▶ **Work to be completed**
Write out each line of the entries exactly, starting at the first and finishing with the line that contains "The height and width of the screenshot is (818, 1456).".

===== Records shown

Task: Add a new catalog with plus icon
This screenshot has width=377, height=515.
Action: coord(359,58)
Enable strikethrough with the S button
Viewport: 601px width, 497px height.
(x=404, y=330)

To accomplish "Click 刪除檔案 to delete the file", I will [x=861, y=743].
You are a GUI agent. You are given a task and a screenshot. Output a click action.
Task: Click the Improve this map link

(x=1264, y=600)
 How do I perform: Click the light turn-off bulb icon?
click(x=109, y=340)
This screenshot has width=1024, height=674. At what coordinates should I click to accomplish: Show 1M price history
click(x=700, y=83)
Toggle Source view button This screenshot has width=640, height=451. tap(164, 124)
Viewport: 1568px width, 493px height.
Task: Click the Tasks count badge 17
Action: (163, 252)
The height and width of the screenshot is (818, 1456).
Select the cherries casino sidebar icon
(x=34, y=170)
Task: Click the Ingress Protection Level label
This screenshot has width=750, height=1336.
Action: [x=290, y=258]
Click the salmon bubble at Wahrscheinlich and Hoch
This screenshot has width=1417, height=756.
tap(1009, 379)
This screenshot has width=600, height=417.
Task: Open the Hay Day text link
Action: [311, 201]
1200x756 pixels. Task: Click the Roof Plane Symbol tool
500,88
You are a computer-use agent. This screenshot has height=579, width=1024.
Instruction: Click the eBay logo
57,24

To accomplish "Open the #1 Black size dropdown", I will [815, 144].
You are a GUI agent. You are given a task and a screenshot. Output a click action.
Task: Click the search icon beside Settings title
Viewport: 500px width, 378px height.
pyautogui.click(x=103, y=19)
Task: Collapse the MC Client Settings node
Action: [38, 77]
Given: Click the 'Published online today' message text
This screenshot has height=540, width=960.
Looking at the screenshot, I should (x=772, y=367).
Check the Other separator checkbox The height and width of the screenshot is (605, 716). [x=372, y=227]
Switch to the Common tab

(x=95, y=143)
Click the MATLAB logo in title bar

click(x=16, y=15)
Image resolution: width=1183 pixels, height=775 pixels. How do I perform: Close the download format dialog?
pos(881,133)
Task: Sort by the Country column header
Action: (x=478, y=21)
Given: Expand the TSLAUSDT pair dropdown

==========

▶ **Your solution**
Task: Add a new catalog with plus icon
This screenshot has width=377, height=515.
Action: coord(359,58)
Enable strikethrough with the S button
Viewport: 601px width, 497px height.
(x=404, y=330)

To accomplish "Click 刪除檔案 to delete the file", I will [x=861, y=743].
You are a GUI agent. You are given a task and a screenshot. Output a click action.
Task: Click the Improve this map link

(x=1264, y=600)
 How do I perform: Click the light turn-off bulb icon?
click(x=109, y=340)
This screenshot has width=1024, height=674. At what coordinates should I click to accomplish: Show 1M price history
click(x=700, y=83)
Toggle Source view button This screenshot has width=640, height=451. tap(164, 124)
Viewport: 1568px width, 493px height.
Task: Click the Tasks count badge 17
Action: (163, 252)
The height and width of the screenshot is (818, 1456).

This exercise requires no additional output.